Method	Domain(s)	ASR/Robust Acc.	Key Findings
RLBind (Lu, 17 Sep 2025)	Img/Aud/Therm/Video	↑47pp robust	Dot-product + L₂ best trade-off; fully finetuned > LoRA
CrossFire (Dou et al., 2024)	Img/Aud	0.93–0.99 ASR	Modality transformation + norm yields state-of-the-art attacks
AdvCLIP (Zhou et al., 2023)	Img/Text	0.80/0.62(ASR)	Topology-deviation GAN achieves transferability, outpaces defenses
COLA (Zhu et al., 28 Oct 2025)	Img/Text	↑48.9pp robust	Projection + OT recovers alignment post-attack
ACME (Wang et al., 2019)	Img/Text	MedR=1.0, R@1>50%	Distribution-alignment + cross-modal translation consistency
MAL (Jung et al., 22 May 2025)	Aud/Text	AP ↑14.8%	Plug-and-play adversarial learning improves open-vocab KWS
Text Unlearning (Chakraborty et al., 2024)	VLMs	ASR <8%	Text-only safety propagates to all modalities

Defense strategies such as JPEG compression, input corruption, parameter pruning, adversarial retraining, and subspace projection variously succeed or fail depending on degree of embedding regularization and attack adaptation. Most current defenses do not sufficiently counter cross-modal alignment attacks.

8. Limitations, Open Problems, and Future Directions

Limitations include difficulty in defending against multi-element semantic targets (ASR drops as complexity grows), persistence of adversarial transferability across black-box encoders, and lack of exhaustive multi-modal “harmful” datasets for safety alignment (Dou et al., 2024, Chakraborty et al., 2024). Unsupervised segmentation bottlenecks remain for zero-resource speech/text alignment (Chung et al., 2018).

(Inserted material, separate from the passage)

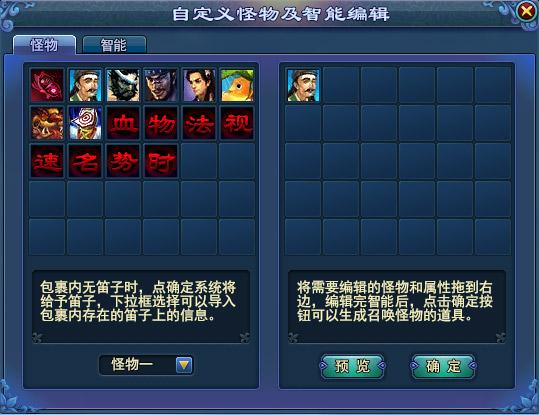Open the 怪物一 selection box
This screenshot has width=539, height=415.
click(x=146, y=365)
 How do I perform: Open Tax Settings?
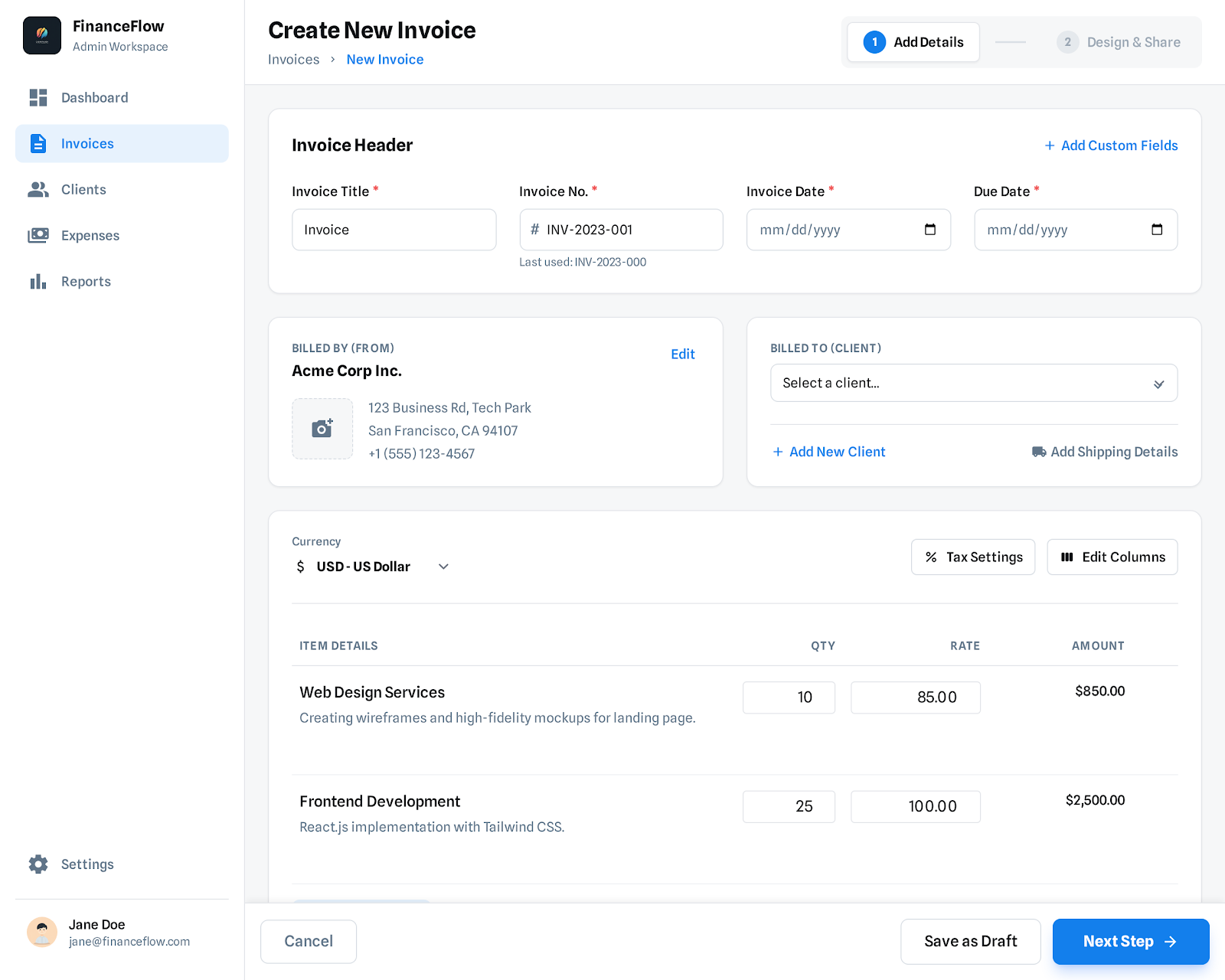click(x=972, y=557)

Future directions entail curriculum-augmented adversarial training, Wasserstein-GAN domain discriminators, explicit detection protocols via adversarial sensitivity tests, more comprehensive alignment-sensitive inductive biases, expanded multilingual/multimodal settings, and incremental pipelines for dynamic threat absorption (Lu, 17 Sep 2025, Zhu et al., 28 Oct 2025, Jung et al., 22 May 2025, Chakraborty et al., 2024). Novel defense design explicitly targeting embedding-level cross-modal alignment is an active research area.